At least 38 of 41 endangered species in the Northeast have increased in number or maintained stable populations since being listed, the report says. About 7 percent of species are in decline. No species has become extinct since being listed. The analysis included all species for which there were at least six years of data and a recovery timeline, comprising 73 percent of those listed.

"We find that the Endangered Species Act has been remarkably successful in the region," said the CBD report.

In particular, the bald eagle soared from 417 pairs in 1963 to 7,230 by 2003. Populations of the American peregrine falcon, the Atlantic piping plover, the humpback whale, the Puritan tiger beetle, and the American Hart's-tounge fern also increased.

"It often takes many years on the [ESA] list before some populations even begin to rebound," says Peter Galvin, CBD conservation director. "These species didn't become endangered overnight, and people shouldn't expect them to recover overnight."

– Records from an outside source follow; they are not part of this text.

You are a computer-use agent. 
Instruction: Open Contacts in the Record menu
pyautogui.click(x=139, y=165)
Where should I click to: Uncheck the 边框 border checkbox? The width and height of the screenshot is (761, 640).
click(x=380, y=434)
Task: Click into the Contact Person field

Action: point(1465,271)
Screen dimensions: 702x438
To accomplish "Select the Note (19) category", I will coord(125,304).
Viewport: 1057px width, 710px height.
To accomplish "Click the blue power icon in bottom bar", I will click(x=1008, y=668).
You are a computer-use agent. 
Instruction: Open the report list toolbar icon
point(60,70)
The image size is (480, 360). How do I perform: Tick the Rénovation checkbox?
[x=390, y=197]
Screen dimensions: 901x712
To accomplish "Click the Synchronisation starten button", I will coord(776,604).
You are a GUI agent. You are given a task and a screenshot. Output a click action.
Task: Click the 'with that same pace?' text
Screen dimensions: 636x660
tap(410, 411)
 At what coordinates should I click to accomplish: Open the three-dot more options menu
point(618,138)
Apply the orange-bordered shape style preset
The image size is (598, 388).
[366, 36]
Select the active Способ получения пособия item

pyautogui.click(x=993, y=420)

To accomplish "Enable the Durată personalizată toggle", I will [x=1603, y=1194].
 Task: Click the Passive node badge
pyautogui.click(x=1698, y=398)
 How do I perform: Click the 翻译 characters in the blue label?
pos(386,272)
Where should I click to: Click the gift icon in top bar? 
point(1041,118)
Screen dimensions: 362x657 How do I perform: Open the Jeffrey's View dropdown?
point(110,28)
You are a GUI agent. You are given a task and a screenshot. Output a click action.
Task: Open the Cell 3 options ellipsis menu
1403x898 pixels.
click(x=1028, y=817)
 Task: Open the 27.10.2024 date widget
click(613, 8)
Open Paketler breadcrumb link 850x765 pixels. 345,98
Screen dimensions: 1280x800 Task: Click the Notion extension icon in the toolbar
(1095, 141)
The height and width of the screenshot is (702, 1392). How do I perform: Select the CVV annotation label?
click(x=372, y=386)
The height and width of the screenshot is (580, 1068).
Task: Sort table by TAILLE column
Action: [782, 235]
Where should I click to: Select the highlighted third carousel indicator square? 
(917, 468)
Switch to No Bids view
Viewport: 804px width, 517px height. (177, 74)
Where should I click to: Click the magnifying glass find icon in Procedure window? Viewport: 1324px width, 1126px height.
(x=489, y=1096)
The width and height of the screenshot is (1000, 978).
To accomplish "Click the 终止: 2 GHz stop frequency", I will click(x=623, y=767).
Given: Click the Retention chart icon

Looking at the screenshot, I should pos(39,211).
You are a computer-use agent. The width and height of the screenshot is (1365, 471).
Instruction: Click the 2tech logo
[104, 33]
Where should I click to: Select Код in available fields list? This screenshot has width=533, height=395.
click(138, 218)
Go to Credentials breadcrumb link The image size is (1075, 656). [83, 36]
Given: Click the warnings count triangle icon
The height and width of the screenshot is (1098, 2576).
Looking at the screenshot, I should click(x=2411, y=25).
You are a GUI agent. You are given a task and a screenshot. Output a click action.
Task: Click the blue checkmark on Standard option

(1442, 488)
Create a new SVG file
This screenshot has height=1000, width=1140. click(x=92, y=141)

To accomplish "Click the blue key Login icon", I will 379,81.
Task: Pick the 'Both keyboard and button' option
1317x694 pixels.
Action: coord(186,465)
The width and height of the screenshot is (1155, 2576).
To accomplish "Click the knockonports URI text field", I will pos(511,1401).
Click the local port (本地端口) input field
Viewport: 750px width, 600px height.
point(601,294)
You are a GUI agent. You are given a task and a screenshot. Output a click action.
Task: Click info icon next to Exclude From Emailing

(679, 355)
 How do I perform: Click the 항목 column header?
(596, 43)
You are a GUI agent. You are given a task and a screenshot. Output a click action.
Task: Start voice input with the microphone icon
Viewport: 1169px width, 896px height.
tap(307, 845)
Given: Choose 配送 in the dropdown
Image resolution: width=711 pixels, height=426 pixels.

That's unlikely to satisfy those in Congress who say the act is a boondoggle. Less than 1 percent of the endangered species put on the list since 1973 have recovered enough to be taken off, critics say.

Leading the way to change the ESA is Rep. Richard Pombo (R) of California, chairman of the House Resources Committee. He sponsored ESA overhaul legislation that passed the House last fall. Similar ESA legislation could surface in the Senate as soon as this month, observers say.